Updated on June 05, 2022

Comments

  • Fookatchu
    Fookatchu almost 2 years

    I have a treeview-widget inside a ScrolledWindow, which is populated during runtime. I want the ScrolledWindow to auto-scroll to the end of the list. I "solved" the problem, by adjusting the vadjustment of the ScrolledWindow, everytime a row is inserted into the treeview. e.g:

    if new_line_in_row:
       adj = self.scrolled_window.get_vadjustment()
       adj.set_value( adj.upper - adj.page_size )
    

    If i run the code in an interactive ipython session and set the value by myself, everything works as expected.

    If i run the code with the default python interpreter, the auto-scroll doesn't work all the time. I debugged the code and the problem seems be, that the adjustment values have some kind of "lag" and are only changed after some period of time.

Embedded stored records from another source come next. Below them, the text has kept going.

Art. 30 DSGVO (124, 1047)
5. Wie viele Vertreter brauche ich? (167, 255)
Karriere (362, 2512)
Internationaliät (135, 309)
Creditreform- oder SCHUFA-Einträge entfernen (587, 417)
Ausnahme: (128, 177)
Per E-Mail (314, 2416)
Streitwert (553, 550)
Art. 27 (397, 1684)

    My question is: how do I scroll, reliably, to maximum position of the ScrolledWindow? is a special signal generated which i can use? or is there a better way to set the adjustment-value?

  • Fookatchu
    Fookatchu over 10 years
    the member variables seem to be hidden now. use get_upper() and get_page_size() instead
  • jcoppens
    jcoppens almost 7 years
    This does not work in eg. a gtk.treeview: adj's values are updated later, so mostly, the last added row will not appear.
  • Herohtar
    Herohtar over 2 years
    Just a note that this doesn't work with Gtk4 because the size-allocate signal was removed.